The petitioner was not a client of Monte Amiata S.A.M., nor was his correspondence in any way connected with the quicksilver and cinnabar trades.. If it had been, he might have contended with some reason that this Code was a well-known and recognised Code; but it is certainly not a Code in ordinary use for the business for which the petitioner says he used it. A Code does not cease to be a secret Code because a number of other persons are using it, if it is not generally known or used by persons engaged in the business for which that Code in question is employed.

5. I therefore agree with the Courts below that the petitioner was guilty of the offence with which he is charged. The sentences in this case are ridiculous. For such an offence, an accused person can be punished with imprisonment for a term extending to 3 years or with fine or with both. If the Joint Magistrate or the Sessions Judge thought that it was unnecessary or undesirable to punish the petitioner with imprisonment, there was no necessity to sentence him to imprisonment till the rising of the Court. Even in eases where the alternative of fine is not permissible by law, it is objectionable to sentence persons to imprisonment till the rising of the Court; because it is not a form of imprisonment recognised by law, and it is used to circumvent the provisions of law that require a sentence of imprisonment in jail for a particular term. Where the law permits of a sentence of fine as an alternative, there is no need for a sentence of imprisonment at all if it is thought that the offence does not merit it.

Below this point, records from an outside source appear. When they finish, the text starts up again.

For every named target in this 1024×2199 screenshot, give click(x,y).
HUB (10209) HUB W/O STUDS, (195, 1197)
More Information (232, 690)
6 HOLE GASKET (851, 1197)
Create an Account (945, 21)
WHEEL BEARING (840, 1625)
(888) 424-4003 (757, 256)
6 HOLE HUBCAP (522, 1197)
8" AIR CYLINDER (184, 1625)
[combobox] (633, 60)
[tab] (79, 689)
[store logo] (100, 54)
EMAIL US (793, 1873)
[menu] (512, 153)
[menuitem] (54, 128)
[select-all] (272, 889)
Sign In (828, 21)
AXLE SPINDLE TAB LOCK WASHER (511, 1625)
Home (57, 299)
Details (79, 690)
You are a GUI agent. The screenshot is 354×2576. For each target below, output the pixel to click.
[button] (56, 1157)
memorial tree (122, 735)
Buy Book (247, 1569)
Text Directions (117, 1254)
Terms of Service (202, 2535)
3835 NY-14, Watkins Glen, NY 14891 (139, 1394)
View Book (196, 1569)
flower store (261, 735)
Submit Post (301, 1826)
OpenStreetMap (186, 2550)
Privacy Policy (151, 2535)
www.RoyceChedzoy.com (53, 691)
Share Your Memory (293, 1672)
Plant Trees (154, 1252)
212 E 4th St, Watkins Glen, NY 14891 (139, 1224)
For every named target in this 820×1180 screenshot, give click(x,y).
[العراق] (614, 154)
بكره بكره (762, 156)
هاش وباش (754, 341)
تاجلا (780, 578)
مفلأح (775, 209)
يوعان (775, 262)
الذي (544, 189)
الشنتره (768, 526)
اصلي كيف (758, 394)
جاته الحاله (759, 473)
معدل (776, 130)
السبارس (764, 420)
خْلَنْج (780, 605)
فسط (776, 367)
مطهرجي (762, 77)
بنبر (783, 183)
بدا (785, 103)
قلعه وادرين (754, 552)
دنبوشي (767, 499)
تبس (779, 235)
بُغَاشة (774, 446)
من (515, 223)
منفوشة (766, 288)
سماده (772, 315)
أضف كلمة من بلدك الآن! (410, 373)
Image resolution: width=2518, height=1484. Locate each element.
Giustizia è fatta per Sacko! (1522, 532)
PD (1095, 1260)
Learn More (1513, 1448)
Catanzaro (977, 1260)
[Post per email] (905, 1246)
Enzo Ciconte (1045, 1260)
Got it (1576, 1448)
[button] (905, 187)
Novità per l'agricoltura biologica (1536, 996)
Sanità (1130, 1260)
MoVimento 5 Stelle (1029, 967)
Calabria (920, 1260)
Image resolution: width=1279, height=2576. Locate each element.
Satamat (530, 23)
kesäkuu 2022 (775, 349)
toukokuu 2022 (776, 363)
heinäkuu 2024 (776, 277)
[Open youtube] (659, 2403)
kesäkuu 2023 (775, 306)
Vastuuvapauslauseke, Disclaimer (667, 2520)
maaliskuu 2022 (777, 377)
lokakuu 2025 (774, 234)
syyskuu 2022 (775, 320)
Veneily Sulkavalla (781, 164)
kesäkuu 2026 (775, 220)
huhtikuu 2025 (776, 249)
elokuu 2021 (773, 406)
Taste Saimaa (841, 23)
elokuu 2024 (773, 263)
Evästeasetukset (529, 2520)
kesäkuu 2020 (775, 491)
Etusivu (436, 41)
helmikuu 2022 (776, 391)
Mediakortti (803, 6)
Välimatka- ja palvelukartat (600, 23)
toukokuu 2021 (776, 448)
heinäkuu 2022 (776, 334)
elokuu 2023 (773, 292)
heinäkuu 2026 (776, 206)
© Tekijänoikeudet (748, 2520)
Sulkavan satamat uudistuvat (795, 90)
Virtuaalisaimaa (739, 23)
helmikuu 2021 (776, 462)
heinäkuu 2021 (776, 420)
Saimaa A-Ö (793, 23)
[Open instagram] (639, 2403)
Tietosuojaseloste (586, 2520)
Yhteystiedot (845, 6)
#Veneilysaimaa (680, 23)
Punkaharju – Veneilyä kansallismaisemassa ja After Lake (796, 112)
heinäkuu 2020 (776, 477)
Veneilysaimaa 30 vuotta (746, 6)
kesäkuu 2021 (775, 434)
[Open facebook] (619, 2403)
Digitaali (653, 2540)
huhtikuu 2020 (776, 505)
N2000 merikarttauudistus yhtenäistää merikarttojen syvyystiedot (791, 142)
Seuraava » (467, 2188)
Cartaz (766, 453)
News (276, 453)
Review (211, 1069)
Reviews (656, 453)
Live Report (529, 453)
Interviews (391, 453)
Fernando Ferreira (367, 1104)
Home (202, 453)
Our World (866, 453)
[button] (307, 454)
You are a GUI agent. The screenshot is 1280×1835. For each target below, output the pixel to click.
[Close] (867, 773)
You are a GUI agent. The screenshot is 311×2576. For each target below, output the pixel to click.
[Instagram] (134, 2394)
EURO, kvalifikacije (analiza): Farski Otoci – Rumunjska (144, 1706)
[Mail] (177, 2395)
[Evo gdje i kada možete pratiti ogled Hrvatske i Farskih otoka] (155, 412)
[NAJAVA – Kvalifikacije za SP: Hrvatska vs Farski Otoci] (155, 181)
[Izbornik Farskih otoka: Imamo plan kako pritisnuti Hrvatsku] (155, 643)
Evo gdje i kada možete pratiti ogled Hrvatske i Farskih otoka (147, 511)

6. As to the quantum of fine,, it may be true, as the learned Sessions Judge seems to think, that the petitioner is entirely innocent of any intention to injure the state during the present emergency; but I do not think it right on that account to impose no punishment at all--which, is what the learned Sessions Judge has done. It must be almost impossible in the majority of cases under this rule to be sure of the accused's innocent motive. Communications with persons outside India even when they were intended to prejudice the state,, would probably not contain in any one letter anything that was obviously injurious. In the first instance, some simple instructions such as the petitioner sent in the present case would: be sent. Further instructions issued from time to time by similar letters, each apparently harmless in itself, might only reveal their true nature when read with the other letters of the series.

7. I therefore change the sentence of the petitioner from imprisonment till the rising of the Court to a fine of Rs. 25.